> _Exercise_: Take the line with "Viewport: 1280px width, 726px" and every line after it in the entries below, and set them down exactly, without any pictures.

[Stored data entries]
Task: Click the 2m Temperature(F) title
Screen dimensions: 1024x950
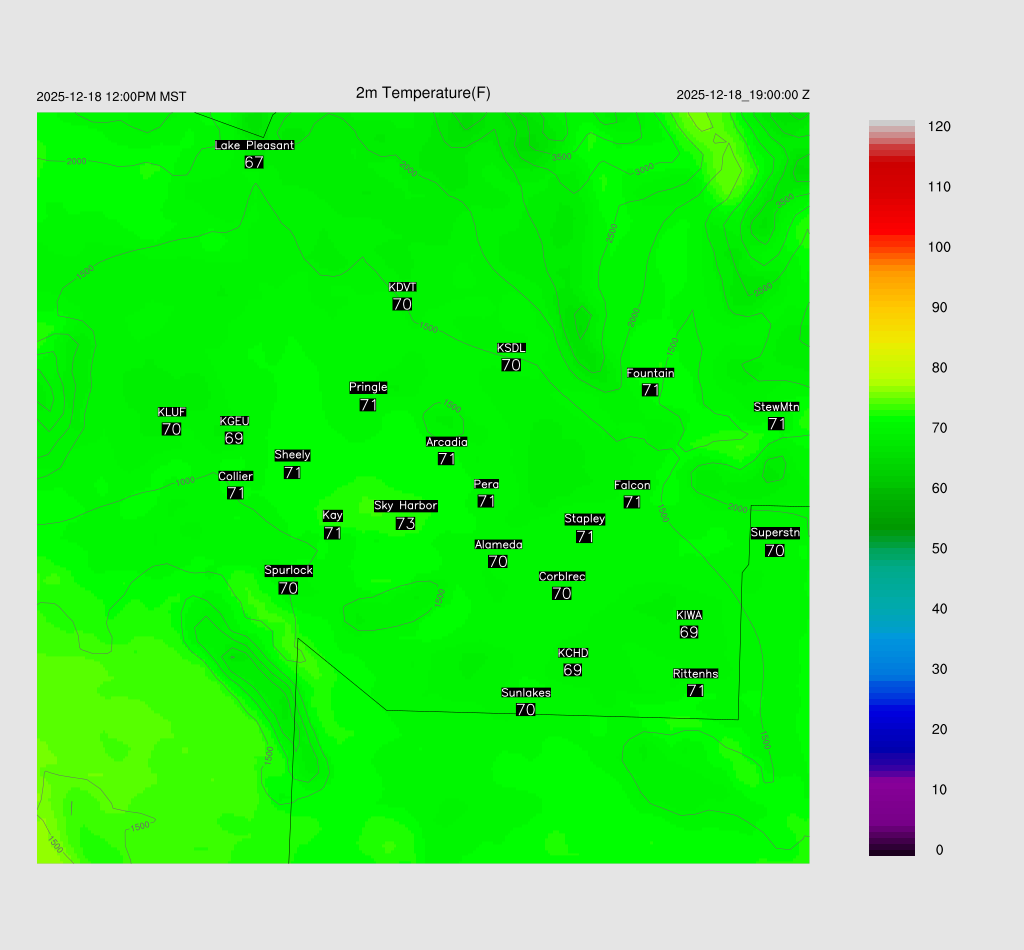Action: tap(423, 93)
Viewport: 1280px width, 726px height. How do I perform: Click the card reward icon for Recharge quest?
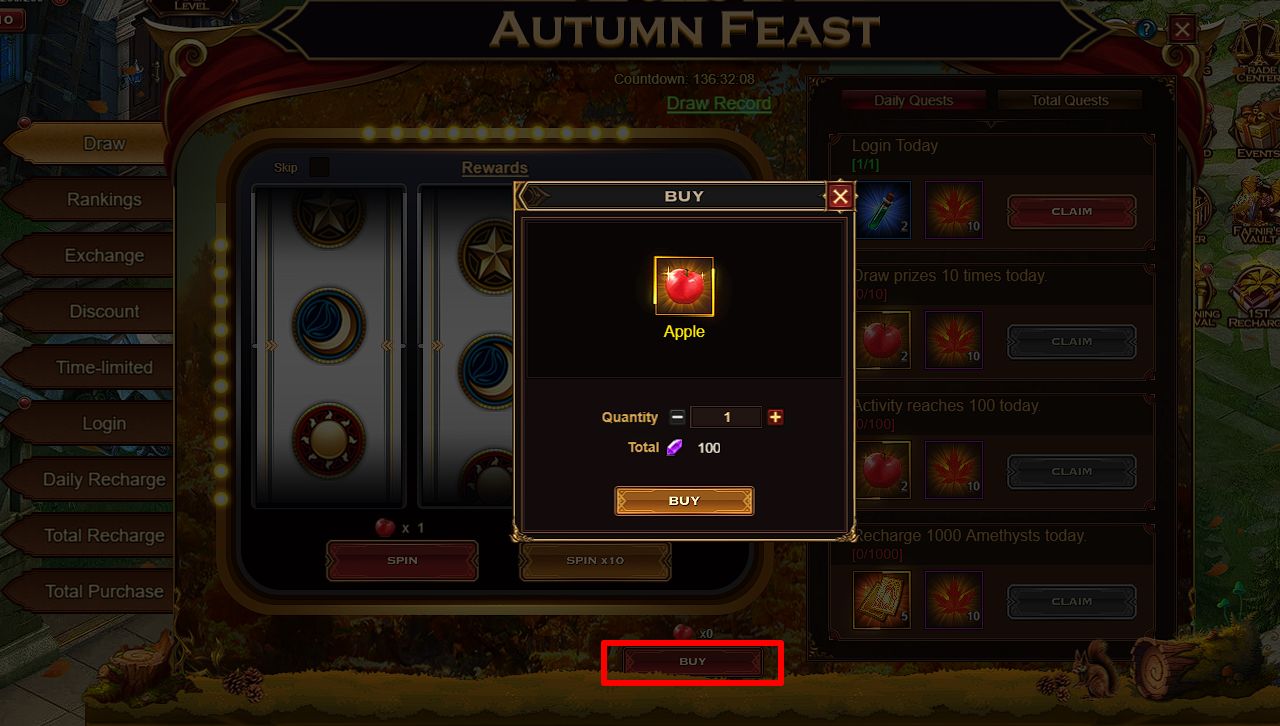882,600
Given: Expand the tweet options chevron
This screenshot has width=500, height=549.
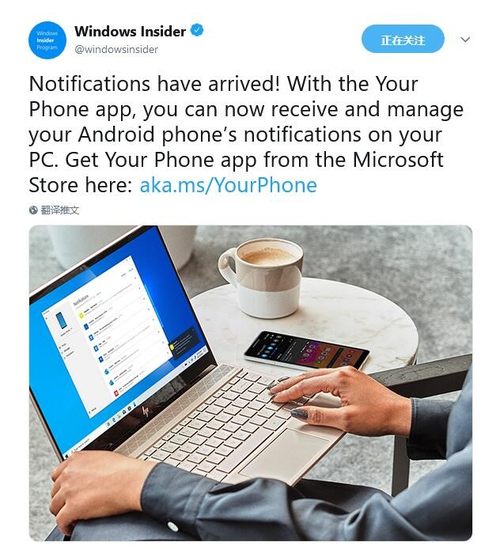Looking at the screenshot, I should [x=465, y=39].
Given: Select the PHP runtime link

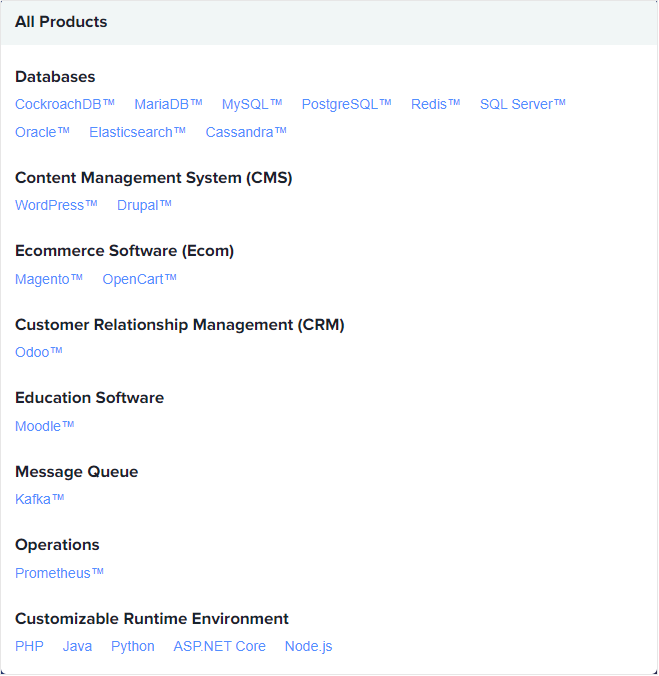Looking at the screenshot, I should [29, 646].
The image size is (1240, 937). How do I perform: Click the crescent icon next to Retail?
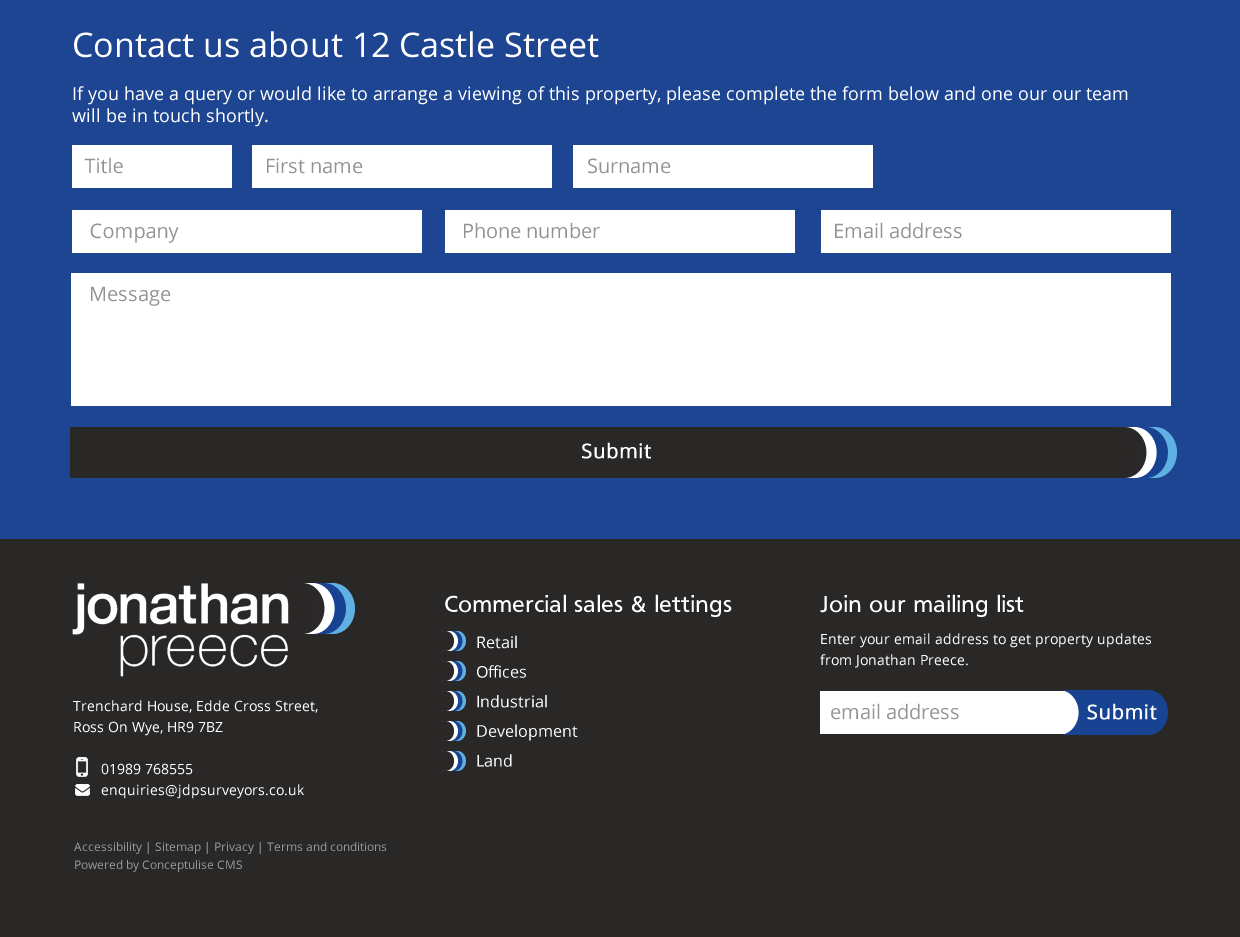tap(456, 642)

> _Written response_:
Viewport: 1280px width, 726px height. How do I perform: Click the card reward icon for Recharge quest?
882,600
Given: Expand the tweet options chevron
This screenshot has width=500, height=549.
Looking at the screenshot, I should [x=465, y=39].
Given: Select the PHP runtime link

Looking at the screenshot, I should [29, 646].
The image size is (1240, 937). How do I perform: Click the crescent icon next to Retail?
tap(456, 642)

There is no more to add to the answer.